* **WRITTEN TASK 1**: According to the Davao City article, how many years was the President mayor of the city?
* **WRITTEN TASK 2**: In the Davao City article, copy word for word the part from "A Japanese Air" to "district representative, separately.".

* **EXTRACTED TEXT**:
........
A Japanese Air Force jet arrived here four days ago in what was called a “probing flight” to test the landing instruments, measurement of the runway and other details at the airport.

The “probing” arrangement was reportedly carried out between the Japanese Defense Ministry and the Presidential Protocol Office.

The President, in almost all his speeches, mentions Davao City as his showcase of the trademark Duterte governance.

The President had been mayor of this city for 23 years and three years each as vice mayor and first district representative, separately.

Foreign Affairs Secretary Perfector Yasay Jr. confirmed Abe’s scheduled visit to Davao City, pointing out that there was a large concentration of Japanese soldiers and traders here during the Japanese occupation.

In fact, Davao City used to be known as the “Little Tokyo” of the Philippines, as shown in the various landmarks and historical markers depicting the Japanese occupation all over the city.

Davao was said to be home to many Japanese migrants in the early 20th century, most of whom were engaged in farming abaca or Manila hemp.
........
* **PROVIDED DATA**:

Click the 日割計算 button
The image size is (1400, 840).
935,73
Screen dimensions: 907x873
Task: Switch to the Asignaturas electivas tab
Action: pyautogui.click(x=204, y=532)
........
* **WRITTEN REPLY 1**: 23 years.

* **WRITTEN REPLY 2**:
A Japanese Air Force jet arrived here four days ago in what was called a “probing flight” to test the landing instruments, measurement of the runway and other details at the airport.

The “probing” arrangement was reportedly carried out between the Japanese Defense Ministry and the Presidential Protocol Office.

The President, in almost all his speeches, mentions Davao City as his showcase of the trademark Duterte governance.

The President had been mayor of this city for 23 years and three years each as vice mayor and first district representative, separately.